过了三五天,彼得堡的普通市民、工人、学生们都收到这样一份传单,传单上面写道:“彼得堡的全体热爱祖国的朋友们:
11月21日从早上起,在各工人区:在纳尔瓦关卡和涅瓦关卡外面,在维堡区和彼得堡区,在瓦西里岛和其他岛上,在市区各工厂的工人去冬宫游行的队伍开始集合了。工人打算向沙皇呈递关于他们的迫切经济要求和政治权利的请愿书。工人们打算举行和平示威游行,所以都没带武器。有人想方设法使工人们相信,沙皇会出来接见人民,倾听人民的要求并立即下达指令满足这些要求。但是作为大臣、警察、宪兵、奸细、神父以及其他掠夺人民和压迫人民的官吏的首领的沙皇却辜负了人民的信任。他通过总督和军官给士兵下达命令,不准人民靠近冬宫,他命令士兵动用武器,开枪射击企图向沙皇陈述自己要求的手无寸铁的和平的人群。现在,沙皇清楚地向工人表明,他对人民来说,究竞是个什么人。

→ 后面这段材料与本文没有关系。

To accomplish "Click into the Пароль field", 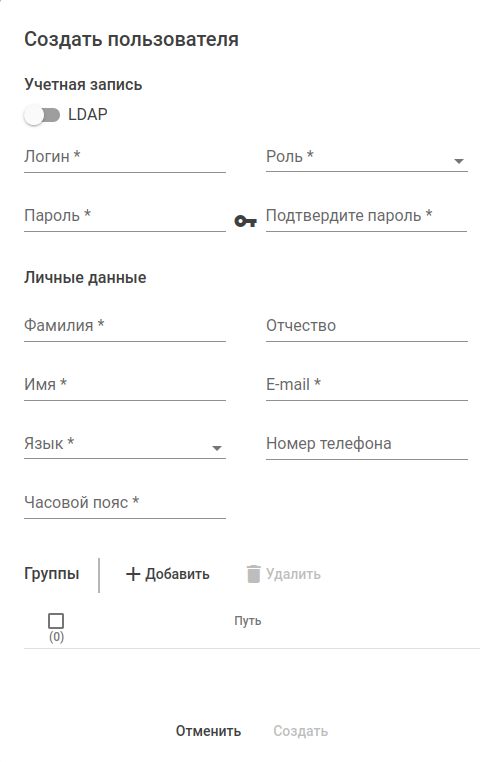I will pyautogui.click(x=125, y=216).
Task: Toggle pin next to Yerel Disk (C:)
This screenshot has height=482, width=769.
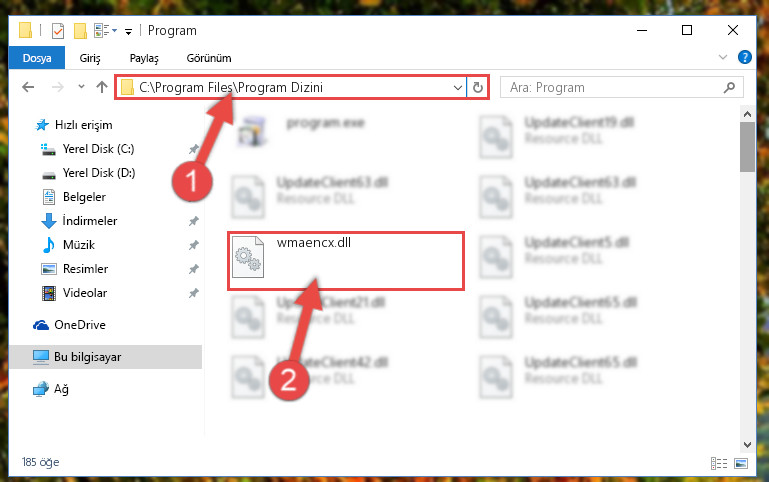Action: click(x=194, y=149)
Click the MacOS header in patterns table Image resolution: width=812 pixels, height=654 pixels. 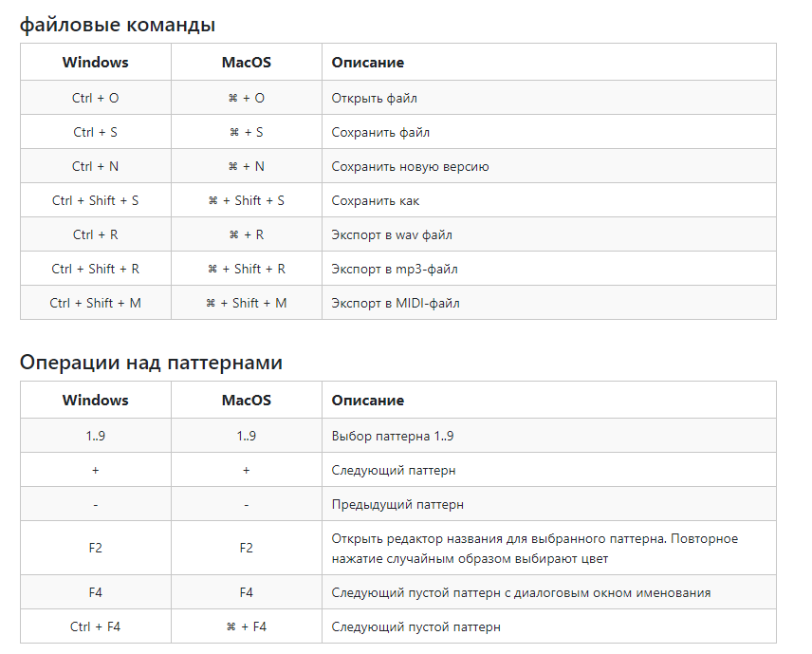tap(247, 400)
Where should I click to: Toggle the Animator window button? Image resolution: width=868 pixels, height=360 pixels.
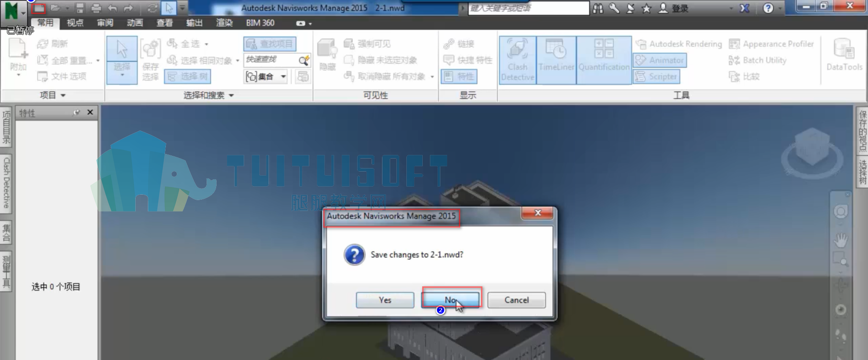[660, 60]
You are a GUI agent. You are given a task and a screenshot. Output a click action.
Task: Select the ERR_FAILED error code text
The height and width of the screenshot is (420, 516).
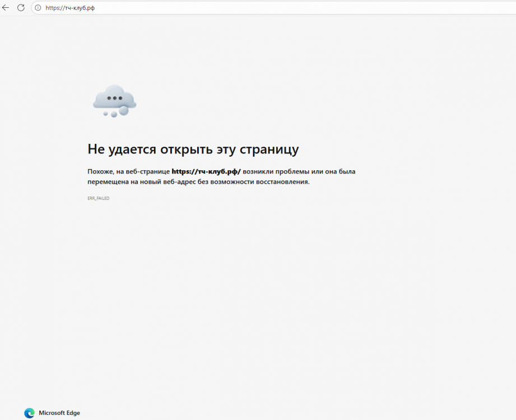click(x=99, y=198)
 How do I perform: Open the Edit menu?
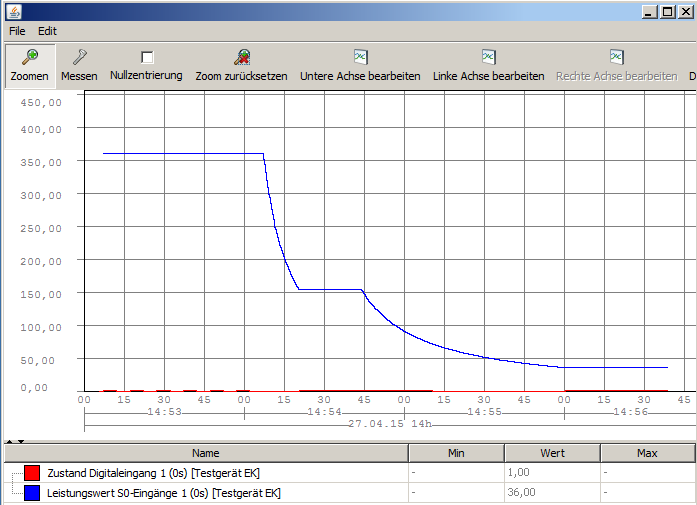click(x=48, y=31)
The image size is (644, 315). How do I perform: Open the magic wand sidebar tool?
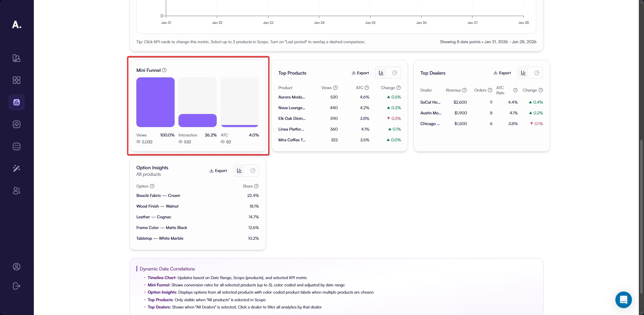click(17, 169)
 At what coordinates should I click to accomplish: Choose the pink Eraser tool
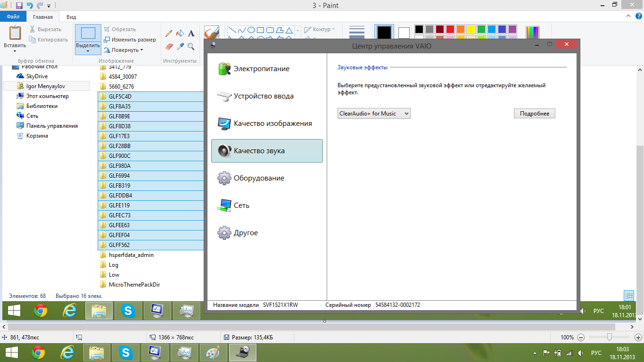[169, 46]
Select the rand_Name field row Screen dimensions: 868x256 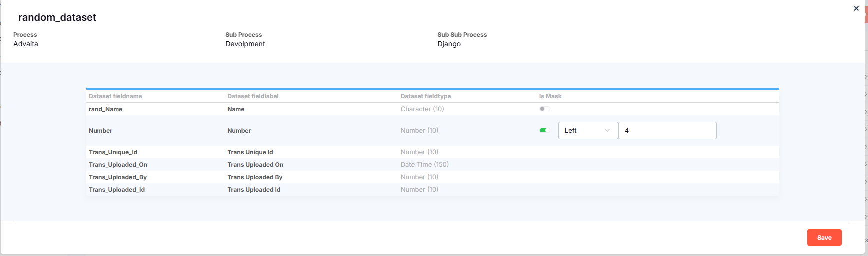[x=106, y=109]
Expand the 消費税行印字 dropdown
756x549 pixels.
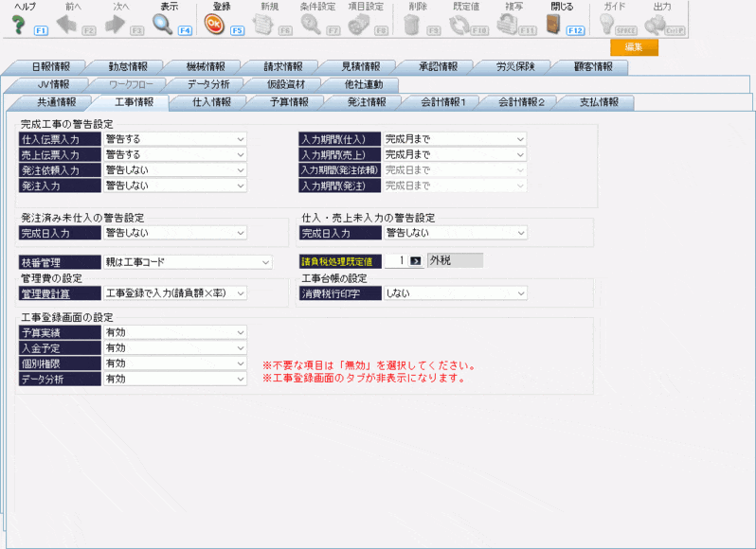click(x=455, y=293)
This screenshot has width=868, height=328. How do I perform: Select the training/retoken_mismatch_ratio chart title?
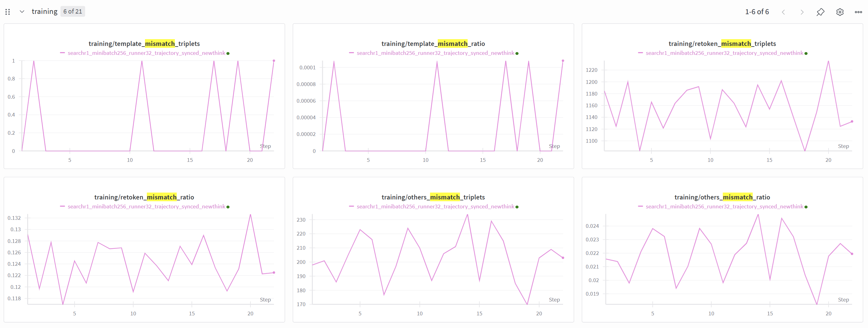click(x=144, y=197)
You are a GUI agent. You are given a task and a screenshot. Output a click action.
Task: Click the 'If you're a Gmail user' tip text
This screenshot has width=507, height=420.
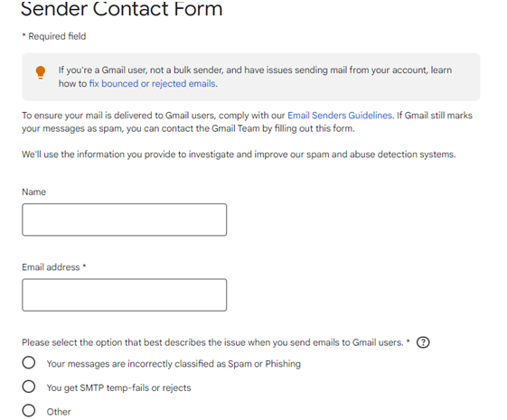[255, 77]
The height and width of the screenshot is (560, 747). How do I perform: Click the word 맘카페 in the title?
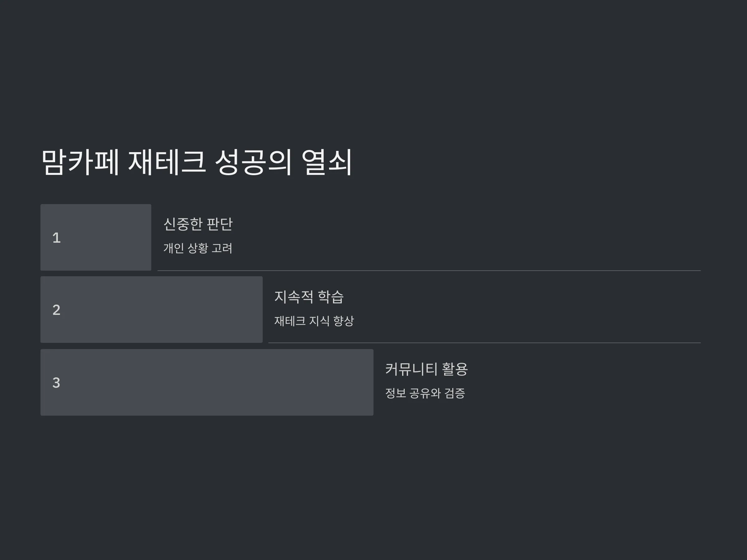coord(80,162)
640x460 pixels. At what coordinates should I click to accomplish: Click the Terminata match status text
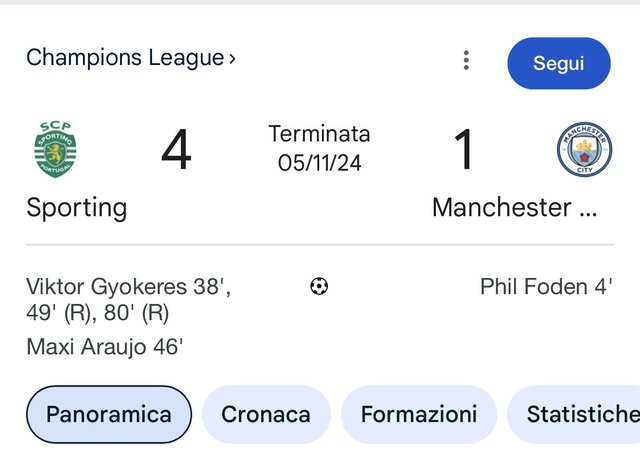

沙皇军队很容易地就战胜了和平的俄国人民,很遗憾,那些受纪律的压制,并不了解自己切身利益的士兵,竟执行了沙皇的罪恶的命令,拿起武器反对自己的弟兄。军队包围了冬宫及其前面广场,军队用排枪射击由乌里扬诺夫率领的抬着圣像和拿着旗幡正在行进的工人。被击毙者和受伤者躺满广场,当人们收集伤员时,射击还不断地进行,并且从背后袭击正在跑走的工人,这一天,在国家神圣的冬宫广场约有1000人死亡。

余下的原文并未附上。